Presenza altissima di microplastiche nell’oceano Artico
Fino a 12.000 particelle di microplastiche per litro: la cifra e’ colossale a tal punto che a stento ci si crede, ma e’ proprio quello che hanno rilevato i ricercatori dell’Istituto Alfred-Wagener per la ricerca polare e marina (AWI, Germania) dopo aver analizzato dei campioni di banchisa prelevati nella zona artica.

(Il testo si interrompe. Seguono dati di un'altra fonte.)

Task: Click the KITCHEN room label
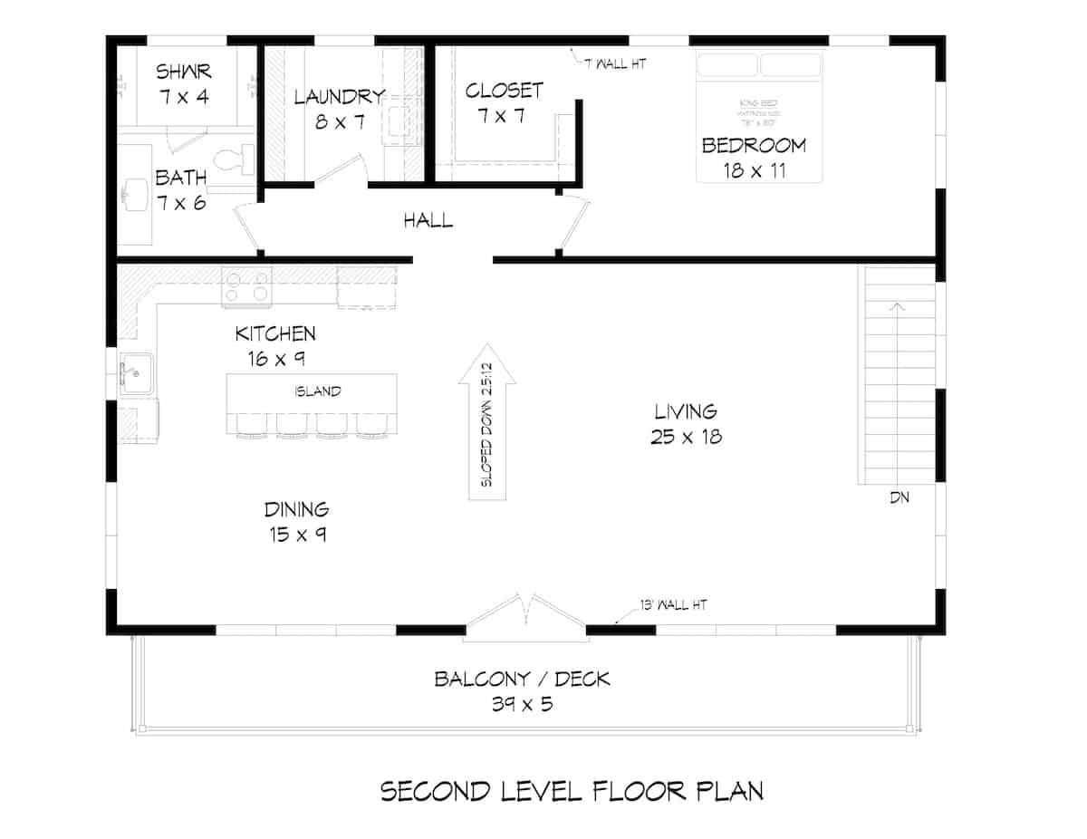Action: (275, 334)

A bordo del Polarstern, la loro nave rompighiaccio per la ricerca, hanno condotto, tra il 2014 e il 2015, tre spedizioni, raccogliendo pezzi della calotta di ghiaccio lungo le derive transpolari (una corrente oceanica maggiore dell’Artico) e dello stretto di Fram (alla congiunzione tra l’Artico centrale e l’Atlantico Nord), si’ da analizzare il tenore e la composizione in base alle microplastiche.
I loro risultati, pubblicati il 24 aprile sulla rivista “Nature Communications”, sono terrificanti: nessuna delle cinque zone analizzate era senza contaminazione. Come i cocktail ghiacciati, le confezioni di ghiaccio contenevano residui di diciassette tipi di plastica, tra cui polietilene e polipropilene (usati soprattutto negli imballaggi), vernici, acetato di cellulosa (derivato dalle sigarette), nylon e poliestere. Con un totale di 1.100/1.200 microdebris per litro di acqua ghiacciata -due tassi ben oltre i rilievi precedenti, anche se alcune differenze metodologiche limitano i confronti diretti.
Settimo continente
Queste particelle sono state trasportate dalle correnti marine, spiegano i ricercatori. E, “con una produzione mondiale che si avvicina a 300 milioni di tonnellate all’anno, non e’ particolarmente eclatante che ci sia una situazione del genere”, sottolinea Johnny Gaspéri, docente del Laboratorio acqua e sistemi urbani (LEESU, università Paris-Est-Créteil).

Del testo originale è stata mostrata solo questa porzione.